Inside the bar, she whispers to me: "You’re the best looking guy in this bar,” and I kiss her neck and her full lips and ask her if she’s sure she’s not Irish. She’s drinking a rum and coke and laughs at the suggestion, as I sip a Guinness. Then she tells me about how she visited Ireland, and all the guys in the bars thought she was Irish. She melds into a sweet, soft brogue:

"'So tell me Shana, are ya married?' No, I’d say. 'Who’re ya here with, then?' I’m here with my mother. 'Yer here with your mum? Lemme meet your mum… I’ll marry you.'"

Wednesday, October 19, 2011

Full Circle


Writer's note: I wrote this piece three years ago, and was reminded of it with the passing of my old friend, Dave Demarest.

My former English professor, David Demarest, ambled up to me in the basement hall of St. Nicholas Croatian Catholic Church in Millvale, which was partly filled with food-munching parishioners and members of the crew for “Gift To America,” Dave’s play about the church’s famous Maxo Vanka murals. Dave leaned toward me, his lamb-chop beard trimmer than it had been in my college days, and thanked me for my help in the production, which originally was staged in 1981. I was embarrassed, because I couldn’t express all he’d done.

About 20 years ago, I first visited St. Nicholas Church in Millvale for a field trip for a class Dave taught at Carnegie Mellon. He arranged the Saturday afternoon tour, and he checked to see that we had rides to the church. “Those of you who have cars, help your classmates out,” Dave instructed.

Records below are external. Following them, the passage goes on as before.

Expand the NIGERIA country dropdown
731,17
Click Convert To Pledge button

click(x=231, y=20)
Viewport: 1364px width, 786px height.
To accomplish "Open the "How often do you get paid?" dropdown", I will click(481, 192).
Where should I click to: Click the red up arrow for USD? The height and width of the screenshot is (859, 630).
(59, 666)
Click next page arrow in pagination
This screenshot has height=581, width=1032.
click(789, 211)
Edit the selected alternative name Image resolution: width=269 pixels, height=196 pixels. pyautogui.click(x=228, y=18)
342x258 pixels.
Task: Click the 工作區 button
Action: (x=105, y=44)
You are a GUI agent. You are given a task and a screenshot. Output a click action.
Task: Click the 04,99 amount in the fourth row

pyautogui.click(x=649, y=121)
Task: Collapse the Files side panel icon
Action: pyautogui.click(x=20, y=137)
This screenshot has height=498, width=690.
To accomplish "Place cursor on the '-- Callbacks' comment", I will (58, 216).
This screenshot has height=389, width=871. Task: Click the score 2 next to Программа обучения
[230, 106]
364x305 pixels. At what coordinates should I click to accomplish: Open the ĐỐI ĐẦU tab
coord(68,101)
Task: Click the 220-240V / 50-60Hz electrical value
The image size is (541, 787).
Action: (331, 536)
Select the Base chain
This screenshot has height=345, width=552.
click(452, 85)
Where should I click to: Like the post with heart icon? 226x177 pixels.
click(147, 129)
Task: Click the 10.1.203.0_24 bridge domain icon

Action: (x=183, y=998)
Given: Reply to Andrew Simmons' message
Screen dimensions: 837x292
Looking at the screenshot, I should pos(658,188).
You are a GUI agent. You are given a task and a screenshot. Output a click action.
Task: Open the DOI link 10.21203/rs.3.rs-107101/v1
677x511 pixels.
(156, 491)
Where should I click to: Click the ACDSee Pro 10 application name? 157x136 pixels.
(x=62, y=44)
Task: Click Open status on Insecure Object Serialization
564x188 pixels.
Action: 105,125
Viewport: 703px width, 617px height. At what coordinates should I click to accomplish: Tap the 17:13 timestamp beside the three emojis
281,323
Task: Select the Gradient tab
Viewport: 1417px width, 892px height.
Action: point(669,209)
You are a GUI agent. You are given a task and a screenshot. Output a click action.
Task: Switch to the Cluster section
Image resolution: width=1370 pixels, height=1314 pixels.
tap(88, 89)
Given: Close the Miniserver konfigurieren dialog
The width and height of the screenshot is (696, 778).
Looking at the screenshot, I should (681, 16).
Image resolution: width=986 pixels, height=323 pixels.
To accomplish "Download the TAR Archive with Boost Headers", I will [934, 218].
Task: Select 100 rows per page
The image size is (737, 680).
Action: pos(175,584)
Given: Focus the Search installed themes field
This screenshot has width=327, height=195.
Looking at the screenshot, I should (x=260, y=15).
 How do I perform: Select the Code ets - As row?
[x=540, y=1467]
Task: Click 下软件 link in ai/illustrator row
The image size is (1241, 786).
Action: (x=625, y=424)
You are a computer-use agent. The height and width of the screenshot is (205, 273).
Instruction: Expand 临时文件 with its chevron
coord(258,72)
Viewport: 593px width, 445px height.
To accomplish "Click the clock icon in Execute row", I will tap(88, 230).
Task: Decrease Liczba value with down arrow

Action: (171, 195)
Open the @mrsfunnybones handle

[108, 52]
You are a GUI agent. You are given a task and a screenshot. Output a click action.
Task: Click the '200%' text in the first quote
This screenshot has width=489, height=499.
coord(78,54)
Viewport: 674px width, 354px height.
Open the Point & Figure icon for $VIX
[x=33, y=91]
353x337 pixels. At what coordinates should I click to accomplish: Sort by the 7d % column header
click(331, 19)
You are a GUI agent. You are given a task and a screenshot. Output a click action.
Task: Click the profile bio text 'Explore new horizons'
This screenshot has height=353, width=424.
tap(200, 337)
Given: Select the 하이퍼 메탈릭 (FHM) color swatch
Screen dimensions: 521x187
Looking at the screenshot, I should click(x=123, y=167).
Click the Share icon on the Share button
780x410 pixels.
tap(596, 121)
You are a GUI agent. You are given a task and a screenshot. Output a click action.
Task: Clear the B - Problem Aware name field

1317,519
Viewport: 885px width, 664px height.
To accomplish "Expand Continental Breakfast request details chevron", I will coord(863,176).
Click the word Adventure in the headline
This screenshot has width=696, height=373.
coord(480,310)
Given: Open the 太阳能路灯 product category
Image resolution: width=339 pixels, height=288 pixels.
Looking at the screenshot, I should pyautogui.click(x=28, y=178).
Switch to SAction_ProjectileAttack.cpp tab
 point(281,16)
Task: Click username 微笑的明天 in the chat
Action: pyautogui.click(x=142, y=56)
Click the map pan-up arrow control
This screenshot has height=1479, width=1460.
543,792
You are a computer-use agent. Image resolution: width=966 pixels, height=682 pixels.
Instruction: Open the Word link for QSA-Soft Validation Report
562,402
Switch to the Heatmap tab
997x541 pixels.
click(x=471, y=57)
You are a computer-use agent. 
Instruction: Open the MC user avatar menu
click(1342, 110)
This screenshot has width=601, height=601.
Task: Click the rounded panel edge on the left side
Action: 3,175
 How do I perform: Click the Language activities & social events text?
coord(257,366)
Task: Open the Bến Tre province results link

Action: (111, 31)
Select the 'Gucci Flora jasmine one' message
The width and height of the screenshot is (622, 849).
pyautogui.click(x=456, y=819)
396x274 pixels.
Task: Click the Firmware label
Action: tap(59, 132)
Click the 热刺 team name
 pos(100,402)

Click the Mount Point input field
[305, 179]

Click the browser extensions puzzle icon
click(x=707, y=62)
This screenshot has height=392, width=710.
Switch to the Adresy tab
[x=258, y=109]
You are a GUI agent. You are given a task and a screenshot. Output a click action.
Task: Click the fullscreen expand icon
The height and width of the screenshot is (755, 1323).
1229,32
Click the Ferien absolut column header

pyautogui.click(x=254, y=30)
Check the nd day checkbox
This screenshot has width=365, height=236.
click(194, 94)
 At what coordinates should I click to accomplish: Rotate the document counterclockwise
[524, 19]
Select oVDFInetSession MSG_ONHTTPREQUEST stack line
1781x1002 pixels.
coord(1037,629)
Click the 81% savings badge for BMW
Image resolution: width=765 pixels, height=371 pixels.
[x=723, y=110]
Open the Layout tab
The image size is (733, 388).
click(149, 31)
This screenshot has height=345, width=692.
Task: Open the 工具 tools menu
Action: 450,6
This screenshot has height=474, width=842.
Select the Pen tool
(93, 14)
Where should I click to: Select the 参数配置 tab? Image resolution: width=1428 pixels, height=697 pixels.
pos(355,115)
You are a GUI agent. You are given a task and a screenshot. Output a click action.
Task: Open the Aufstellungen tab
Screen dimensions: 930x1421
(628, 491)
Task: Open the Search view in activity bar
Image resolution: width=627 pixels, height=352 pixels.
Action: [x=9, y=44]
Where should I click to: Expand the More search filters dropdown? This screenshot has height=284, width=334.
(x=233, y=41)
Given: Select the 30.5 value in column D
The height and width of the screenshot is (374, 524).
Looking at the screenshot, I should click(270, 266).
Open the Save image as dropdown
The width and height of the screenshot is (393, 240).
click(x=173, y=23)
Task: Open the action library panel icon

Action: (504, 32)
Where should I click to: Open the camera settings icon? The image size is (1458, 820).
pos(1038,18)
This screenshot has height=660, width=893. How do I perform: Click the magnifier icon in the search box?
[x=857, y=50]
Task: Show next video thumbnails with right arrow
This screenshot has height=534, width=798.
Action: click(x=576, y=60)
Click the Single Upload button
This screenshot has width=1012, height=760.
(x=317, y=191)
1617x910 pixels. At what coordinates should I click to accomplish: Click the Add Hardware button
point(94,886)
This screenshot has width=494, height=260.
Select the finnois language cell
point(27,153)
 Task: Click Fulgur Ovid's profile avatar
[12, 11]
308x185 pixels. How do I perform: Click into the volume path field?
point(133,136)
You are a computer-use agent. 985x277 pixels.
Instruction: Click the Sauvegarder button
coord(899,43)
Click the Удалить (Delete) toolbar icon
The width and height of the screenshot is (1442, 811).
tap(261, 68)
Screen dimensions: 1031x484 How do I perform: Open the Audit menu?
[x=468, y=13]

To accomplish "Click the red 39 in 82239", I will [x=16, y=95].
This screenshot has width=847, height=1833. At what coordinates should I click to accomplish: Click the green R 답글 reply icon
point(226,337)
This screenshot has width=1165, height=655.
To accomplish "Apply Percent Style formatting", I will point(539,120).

We all made it to Millvale and assembled outside the small Romanesque building. Perched on a bluff along State Route 28 outside Pittsburgh, the little church didn’t look impressive. But walking into the church, my heart felt tight in my chest as I viewed Vanka’s paintings on the ceiling beneath the choirloft. Christ on the cross, wearing a crown of barbed wire and being bayoneted by a World War I-era soldier, and Mary separating two soldiers on the battlefield, snapping a soldier’s bayonet from his gun like a matchstick. Those two scenes are part of 22 murals that decorate the church, and nothing Dave told us could have truly conveyed their magnificence.

I’ve been amazed by the murals ever since, and I have written about them for various publications. I just recently started volunteering with the Society for the Preservation of the Millvale Murals of Maxo Vanka, which produced Gift To America. Dave had known about the murals for decades, and had written a play about them and also an illustrated guide about them. He’d told friends, students and many others about the masterpieces.

I’m thankful that Dave introduced me to the murals, which convey an understanding that is universal, while being uniquely Croatian. The paintings also are special to me because I am part Croatian, through my mother.

My late father sometimes referred to Carnegie Mellon as a “communist” school, because in his eyes the school was liberal. I know my churchgoing father would be pleased to see that my connection to CMU led to an awakening. I realized that working with others on the goal of restoring and preserving the murals gave its own catharsis.

On the opening night of the play, as the first strains of tambura began to play and  a few soulful Croatian voices sang as the actors slowly entered the sanctuary, a teardrop crept out of the corner of my right eye. I quickly wiped it with my hand. Then a teardrop trickled out of my left eye. I felt foolish, not understanding why I was reacting so, and quickly wiped the tear. My stomach was strangely queasy. And for a moment, I never felt closer to my great-grandparents, Franjo and Lucia Vukelich, who came to America from Croatia nearly a century ago.